Table 2. Gompertz parameters obtained from AS4/8552 material.

Ta (°C)	GICi (J/m2)	GICSS (J/m2)	δFPZ (mm)	b
20	293.44	308.6	25	−0.06378
0	308.57	232.39	23.33	-
−30	295.64	200.19	16.67	-
−60	286.97	234.93	11.67	−0.02989

show the parameters obtained from the experimental tests used to perform the Gompertz growth function.

As it can be observed, for the AS4/8552 material is was not possible to obtain b parameter at 0 and −30 °C. This is due because when the R-curve is decreasing and when the $G_{IC}^i$ value is much higher tha $G_I^{ss}$ value the approximation of the Gomperzt function does not fit. These could be observed in the next paragraph where the approximation of the R-curves are presented. High values for the initiation of the crack are usually related with the manufacturing procedure (resin amounts generated in the initiator insert of the delamination zone) and/or higher toughness values of the resin compared with the composite.

Load-displacement curves and G_IC values of initiation were obtained too, in order to analyze the resistance of the materials to initiation to delamination. The results show a clearly influence of the temperature and the type of matrix.

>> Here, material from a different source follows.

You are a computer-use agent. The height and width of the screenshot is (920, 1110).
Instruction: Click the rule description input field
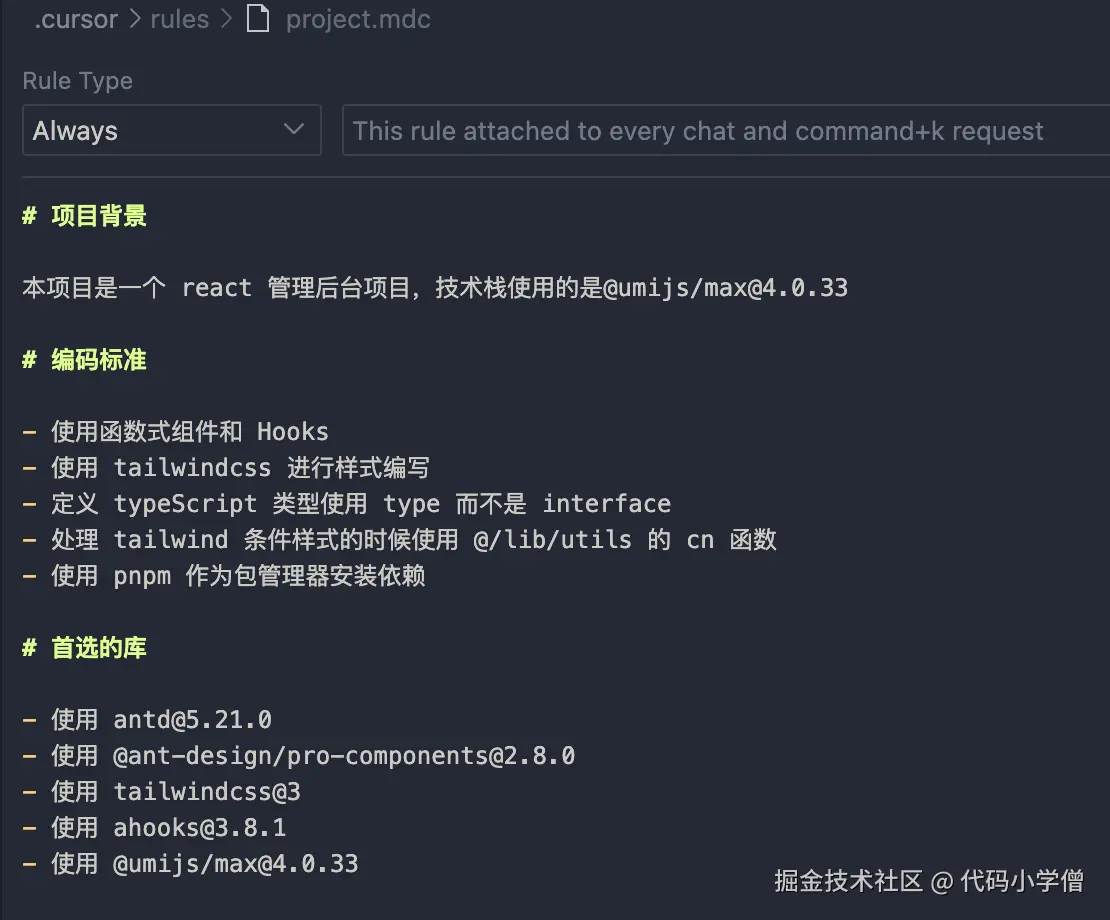click(725, 131)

3.2. Aproximation of R-Curves

Figure 1 shows the fitting function obtained for the both laminates at all the temperatures analysed. To obtain this fitting is necessary initiation toughness values lower than propagation values in general.

As it can be observed at the results, for the material with modified matrix (AS4-8552) a relatively flat and decreasing resistance curves were obtained for the low temperature tests performed, compared with the curves obtained for the AS4/3501-6 material. The flat resistance curves are typical of brittle matrix laminates as was found in some round robin tests [1]. For the other side, AS4/3501-6 material shows an increment of the values of toughness as the delamination progresses for all the temperatures of analysis, which represents a normal R-curve trend. This behavior can be due to the fiber bridging which produce an increment of the delamination resistance during the crack propagation. AS4/3501-6 material also provides a decrement of the delamination resistance with decreasing test temperatures, due to a more brittle behavior of the matrix.

In addition, the energy release rates obtained at those temperatures are lower than at room temperature for both materials, which indicated a worst mechanical behavior against delamination. In general, AS4/3501-6 material shows lower interlaminar fracture toughness values than the material with modified matrix for all the temperatures analysed, both during the initiation and during propagation of the crack.

The approximation of the R-curves (G_IC-Δa) using Gompertz growth function parameters shows the resistance to the initiation and growth of delamination. It can be observed that the material with non-modified matrix is more influenced by the temperature and shows lower resistance to delamination. For the material with 8552 epoxy prepeg decreasing R-curves were obtained for some of the testes performed. A fracture surface analysis of the specimens was carried out in order to analyze this behavior.

4. Conclusions

To perform Mode I testing at low temperatures some variations on the test procedure recommended by the Standard was required.

From the obtained interlaminar fracture toughness results, a decrease of the resistance to delamination was observed with the decrease of the test temperature for both materials. It seems that AS4/3501-6 material is more influenced by the temperature, with increased matrix fragility.

Comparing the epoxy matrix types, as is observed in the R-curves, the material with 8552 epoxy matrix shows a better behavior against delamination, obtaining higher G_IC values, at all the temperatures under study.

The Gompertz function allows for a realization of a good approximation of the R-curves obtained from the experimental results. When the curves obtained are high decreasing it is not possible to approximate the curves with a growth curve function, such as the Gompertz.